> **TASK DETAILS**
Look through the records below for the line holding "Viewport: 1568px width, 765px height.". Write it out exactly, with each following line through the line holding "Given: Open 3.5: Daily Video 2 (Skill 2.B)".

Stored records:
----
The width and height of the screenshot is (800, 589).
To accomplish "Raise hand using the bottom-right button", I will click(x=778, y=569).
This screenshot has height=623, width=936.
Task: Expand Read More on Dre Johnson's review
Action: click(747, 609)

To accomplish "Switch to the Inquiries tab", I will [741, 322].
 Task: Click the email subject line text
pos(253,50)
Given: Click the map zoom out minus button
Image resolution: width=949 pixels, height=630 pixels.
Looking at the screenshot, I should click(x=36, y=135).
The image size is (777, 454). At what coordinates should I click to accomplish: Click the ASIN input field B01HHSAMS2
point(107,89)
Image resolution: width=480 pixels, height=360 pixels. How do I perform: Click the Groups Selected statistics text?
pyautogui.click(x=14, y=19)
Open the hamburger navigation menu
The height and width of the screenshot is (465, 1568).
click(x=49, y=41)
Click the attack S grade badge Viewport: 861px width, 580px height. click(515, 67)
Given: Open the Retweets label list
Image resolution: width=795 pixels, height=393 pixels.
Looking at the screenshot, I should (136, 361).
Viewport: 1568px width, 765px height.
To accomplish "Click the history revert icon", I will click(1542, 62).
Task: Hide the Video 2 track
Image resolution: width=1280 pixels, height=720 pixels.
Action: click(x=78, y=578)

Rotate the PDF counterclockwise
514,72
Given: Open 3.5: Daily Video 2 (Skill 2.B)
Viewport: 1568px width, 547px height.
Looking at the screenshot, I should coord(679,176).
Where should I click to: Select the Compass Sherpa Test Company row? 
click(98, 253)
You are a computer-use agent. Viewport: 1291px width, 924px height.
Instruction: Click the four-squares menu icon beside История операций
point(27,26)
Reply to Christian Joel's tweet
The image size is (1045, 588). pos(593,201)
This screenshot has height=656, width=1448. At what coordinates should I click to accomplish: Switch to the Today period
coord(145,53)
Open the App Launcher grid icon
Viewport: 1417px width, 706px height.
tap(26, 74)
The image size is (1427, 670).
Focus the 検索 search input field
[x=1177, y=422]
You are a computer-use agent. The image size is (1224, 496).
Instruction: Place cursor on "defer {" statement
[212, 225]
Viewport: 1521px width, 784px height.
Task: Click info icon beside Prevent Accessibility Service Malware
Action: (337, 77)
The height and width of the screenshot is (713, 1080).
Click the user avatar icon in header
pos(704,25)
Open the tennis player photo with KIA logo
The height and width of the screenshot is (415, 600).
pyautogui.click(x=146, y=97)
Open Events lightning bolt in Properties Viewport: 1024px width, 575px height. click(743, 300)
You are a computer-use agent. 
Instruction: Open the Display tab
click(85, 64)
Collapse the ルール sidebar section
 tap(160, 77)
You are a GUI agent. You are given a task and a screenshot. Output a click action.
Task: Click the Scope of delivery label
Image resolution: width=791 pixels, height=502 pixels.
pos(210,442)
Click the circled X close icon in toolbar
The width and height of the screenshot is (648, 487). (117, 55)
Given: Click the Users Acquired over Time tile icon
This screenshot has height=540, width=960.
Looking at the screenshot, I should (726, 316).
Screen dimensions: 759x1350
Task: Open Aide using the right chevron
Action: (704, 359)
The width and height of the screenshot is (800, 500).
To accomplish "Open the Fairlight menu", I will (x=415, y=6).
----
> **TASK SOLUTION**
Viewport: 1568px width, 765px height.
To accomplish "Click the history revert icon", I will click(1542, 62).
Task: Hide the Video 2 track
Image resolution: width=1280 pixels, height=720 pixels.
Action: click(x=78, y=578)

Rotate the PDF counterclockwise
514,72
Given: Open 3.5: Daily Video 2 (Skill 2.B)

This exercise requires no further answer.